Our client is the leading insights company that helps organizations make smarter commercial and product decisions through large-scale, high-quality data platforms.
Job Responsibilities
SQL Databases
- Design and evolve schemas for OLTP and OLAP workloads (Azure SQL, Synapse, Delta Lake), including partitioning, indexing, and row-level security in multi-tenant environments.
- Define and manage data contracts, versioning, and schema evolution; implement CDC and SCD patterns.
- Optimize performance through query tuning, resource configuration, caching strategies, and cost controls.
Data Pipelines
- Architect and build ELT/ETL workflows across batch and streaming using Azure Data Factory/Synapse/Databricks, Event Hubs/Service Bus, Functions, and containerized workloads (Container Apps/AKS)

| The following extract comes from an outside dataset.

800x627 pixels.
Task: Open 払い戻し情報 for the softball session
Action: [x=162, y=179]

- Deliver reliable and observable pipelines (idempotent, retryable, lineage-aware) with defined SLAs/SLOs and operational runbooks.
- Implement CI/CD for data workloads (SQL/dbt projects, PySpark jobs, automated testing) using GitHub Actions and infrastructure-as-code (Terraform/Bicep).

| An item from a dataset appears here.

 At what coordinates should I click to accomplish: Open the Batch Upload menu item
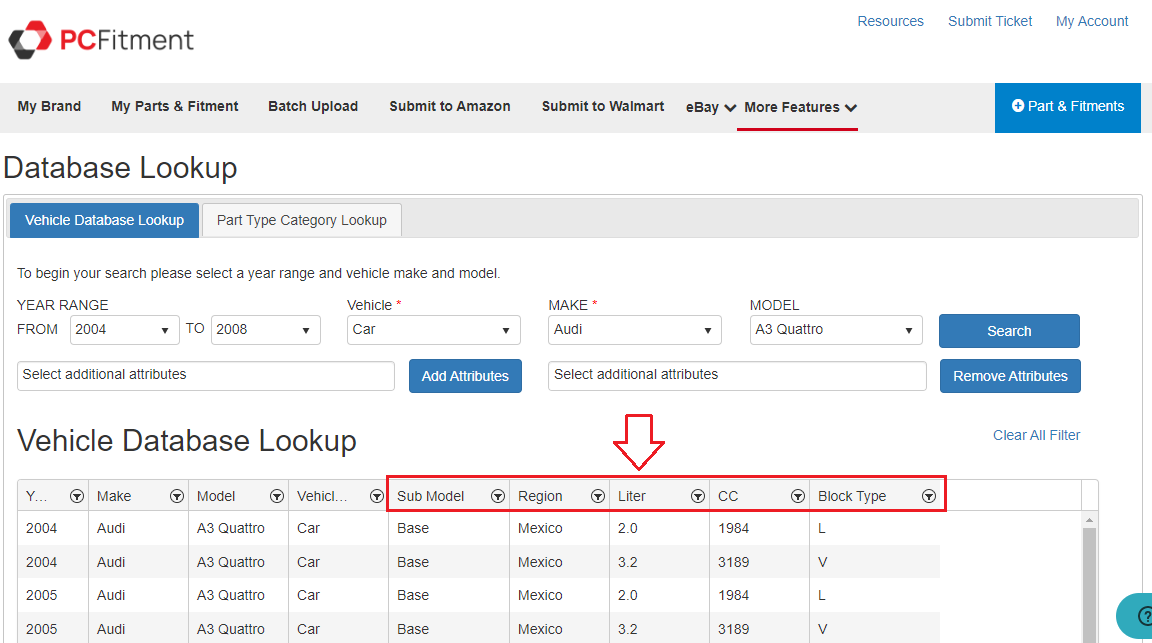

Data Enrichment & Modeling
- Design and manage enrichment layers such as standardized identifiers, metadata extraction, taxonomies, embeddings, and third-party data integrations.
- Curate gold/semantic data models for analytics and internal/external data services, owning feature and metric definitions with clear documentation.
- Collaborate with Data Science and ML teams to productionize feature stores, model outputs, drift monitoring, and evaluation datasets.
Azure Architecture & Governance
- Own reference data architecture across ADLS Gen2, Synapse/Databricks, Azure SQL/SQL Server, Cosmos DB, Azure AI Search, Key Vault, and Purview.
- Embed security, privacy, and compliance by default, including encryption, secret management, RBAC/ABAC, retention policies, and GDPR/SOC-aligned controls.
- Drive observability using OpenTelemetry and Azure Monitor/Application Insights, along with data quality checks, freshness SLAs, and lineage tracking.
Examples of What Youll Build
- A scalable media ingestion and enrichment pipeline that validates assets, extracts metadata, generates embeddings, tracks lineage, and publishes analytics-ready and search-ready views.
- A hybrid retrieval layer (vector search plus structured filters) using Cosmos DB and Azure AI Search to support similarity search and recommendation use cases.
Qualifications
- Advanced Python and SQL skills, with experience analyzing complex query plans and working across PySpark and pandas.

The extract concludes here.